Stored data
^^^^^^^^
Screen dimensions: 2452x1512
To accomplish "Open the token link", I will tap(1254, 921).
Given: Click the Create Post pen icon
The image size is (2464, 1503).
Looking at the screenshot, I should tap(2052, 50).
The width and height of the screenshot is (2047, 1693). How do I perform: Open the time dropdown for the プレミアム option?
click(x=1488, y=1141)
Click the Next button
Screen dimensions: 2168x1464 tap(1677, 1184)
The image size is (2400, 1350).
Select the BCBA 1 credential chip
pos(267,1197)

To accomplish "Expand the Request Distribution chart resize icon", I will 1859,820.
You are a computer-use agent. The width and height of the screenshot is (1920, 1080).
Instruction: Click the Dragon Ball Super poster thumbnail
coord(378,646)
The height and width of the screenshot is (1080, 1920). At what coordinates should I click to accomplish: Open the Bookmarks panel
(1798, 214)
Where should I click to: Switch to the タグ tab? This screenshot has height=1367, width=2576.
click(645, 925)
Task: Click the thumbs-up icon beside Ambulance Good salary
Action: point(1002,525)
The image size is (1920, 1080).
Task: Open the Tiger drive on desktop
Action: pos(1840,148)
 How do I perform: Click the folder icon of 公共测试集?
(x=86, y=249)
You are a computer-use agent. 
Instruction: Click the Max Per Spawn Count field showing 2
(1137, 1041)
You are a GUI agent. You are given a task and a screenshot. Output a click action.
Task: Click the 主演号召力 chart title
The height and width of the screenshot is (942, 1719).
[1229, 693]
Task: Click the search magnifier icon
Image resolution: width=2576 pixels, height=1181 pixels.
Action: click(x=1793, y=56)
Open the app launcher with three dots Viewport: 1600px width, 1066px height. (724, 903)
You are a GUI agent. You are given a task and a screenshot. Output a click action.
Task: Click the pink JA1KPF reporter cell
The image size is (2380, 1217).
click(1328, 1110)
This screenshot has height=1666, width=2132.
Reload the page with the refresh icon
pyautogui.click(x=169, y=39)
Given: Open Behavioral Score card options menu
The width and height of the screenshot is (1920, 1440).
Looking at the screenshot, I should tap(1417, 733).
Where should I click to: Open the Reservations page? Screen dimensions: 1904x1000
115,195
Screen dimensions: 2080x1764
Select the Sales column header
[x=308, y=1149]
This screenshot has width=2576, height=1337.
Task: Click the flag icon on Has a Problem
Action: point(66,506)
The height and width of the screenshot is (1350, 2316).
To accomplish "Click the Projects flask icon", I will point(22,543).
^^^^^^^^
▶ [What you have to do]: Every line in the data above has to be retyped exactly.

▶ [Solution for this exercise]:
Screen dimensions: 2452x1512
To accomplish "Open the token link", I will tap(1254, 921).
Given: Click the Create Post pen icon
The image size is (2464, 1503).
Looking at the screenshot, I should tap(2052, 50).
The width and height of the screenshot is (2047, 1693). How do I perform: Open the time dropdown for the プレミアム option?
click(x=1488, y=1141)
Click the Next button
Screen dimensions: 2168x1464 tap(1677, 1184)
The image size is (2400, 1350).
Select the BCBA 1 credential chip
pos(267,1197)

To accomplish "Expand the Request Distribution chart resize icon", I will 1859,820.
You are a computer-use agent. The width and height of the screenshot is (1920, 1080).
Instruction: Click the Dragon Ball Super poster thumbnail
coord(378,646)
The height and width of the screenshot is (1080, 1920). At what coordinates should I click to accomplish: Open the Bookmarks panel
(1798, 214)
Where should I click to: Switch to the タグ tab? This screenshot has height=1367, width=2576.
click(645, 925)
Task: Click the thumbs-up icon beside Ambulance Good salary
Action: point(1002,525)
The image size is (1920, 1080).
Task: Open the Tiger drive on desktop
Action: pos(1840,148)
 How do I perform: Click the folder icon of 公共测试集?
(x=86, y=249)
You are a computer-use agent. 
Instruction: Click the Max Per Spawn Count field showing 2
(1137, 1041)
You are a GUI agent. You are given a task and a screenshot. Output a click action.
Task: Click the 主演号召力 chart title
The height and width of the screenshot is (942, 1719).
[1229, 693]
Task: Click the search magnifier icon
Image resolution: width=2576 pixels, height=1181 pixels.
Action: click(x=1793, y=56)
Open the app launcher with three dots Viewport: 1600px width, 1066px height. (724, 903)
You are a GUI agent. You are given a task and a screenshot. Output a click action.
Task: Click the pink JA1KPF reporter cell
The image size is (2380, 1217).
click(1328, 1110)
This screenshot has height=1666, width=2132.
Reload the page with the refresh icon
pyautogui.click(x=169, y=39)
Given: Open Behavioral Score card options menu
The width and height of the screenshot is (1920, 1440).
Looking at the screenshot, I should tap(1417, 733).
Where should I click to: Open the Reservations page? Screen dimensions: 1904x1000
115,195
Screen dimensions: 2080x1764
Select the Sales column header
[x=308, y=1149]
This screenshot has width=2576, height=1337.
Task: Click the flag icon on Has a Problem
Action: point(66,506)
The height and width of the screenshot is (1350, 2316).
To accomplish "Click the Projects flask icon", I will point(22,543).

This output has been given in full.